A good rule of thumb is to not rotate if there is an immediate shot, an immediate drive to the basket or if there is an immediate turnover or the ball changes status to the degree ( immediate skip pass )that it would be better to “back out” of the rotation. The theory is that if you complete the rotation in these circumstances you actually put your crew in a worse position to officiate the play rather than putting them in a better position to
Sometimes the turnover is not immediate, however. Below is a clip where the lead begins the rotation in a timely fashion and the ball is fumbled and for a short time it is not clear if there is going to be a turnover or not. In the situation below the play requires the lead to continue to come across the lane to help officiate the loose ball, (Go where you need to go to see what you need to see.) the center did not bail and continued to officiate the loose ball as well. Good officiating in my view by both these officials.

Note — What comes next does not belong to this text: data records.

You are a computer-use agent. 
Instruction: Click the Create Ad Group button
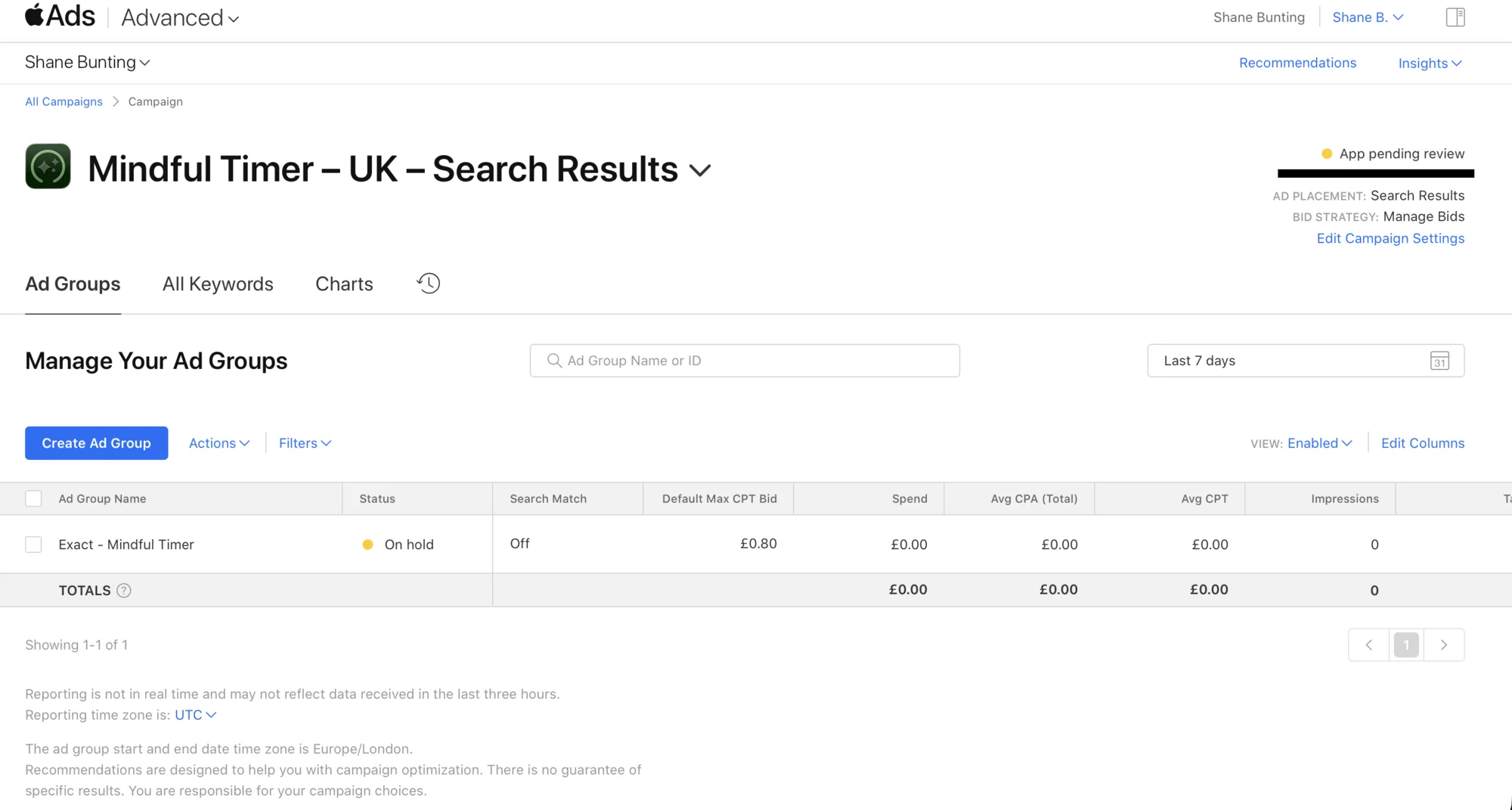point(96,443)
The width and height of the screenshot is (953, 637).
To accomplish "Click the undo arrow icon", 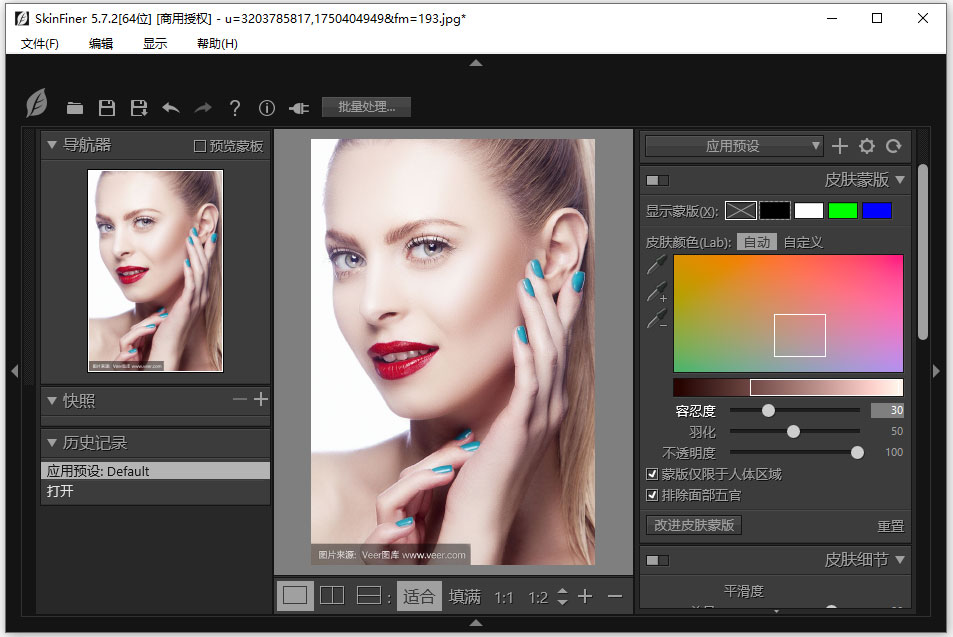I will click(x=171, y=108).
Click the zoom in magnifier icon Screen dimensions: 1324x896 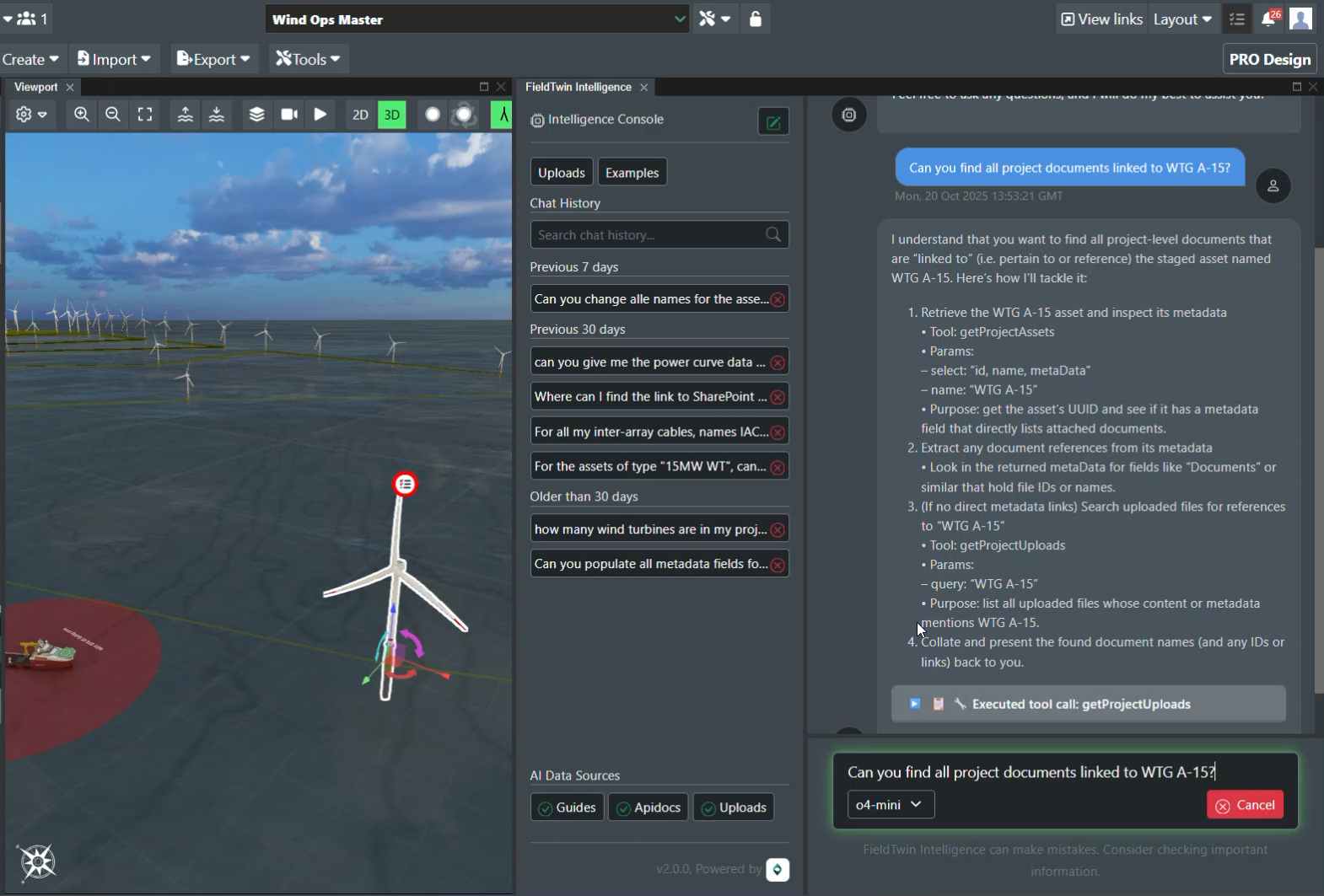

However, then the turnover materialized, leaving the old center, now new lead, official, “buried” deep on his side of the floor. The old trail and now new center recognizes the situation and gets on his horse and becomes the “temporary” new lead until the lead can get to the end line. It is a nice piece of crew officiating.
There is another way to handle this situation, The old lead who rotated can tell the old Center to stay center and he can go out back to the other side. Then the old trail can just become the new lead and the old center (new lead) would not have to kill himself trying to get to the base line.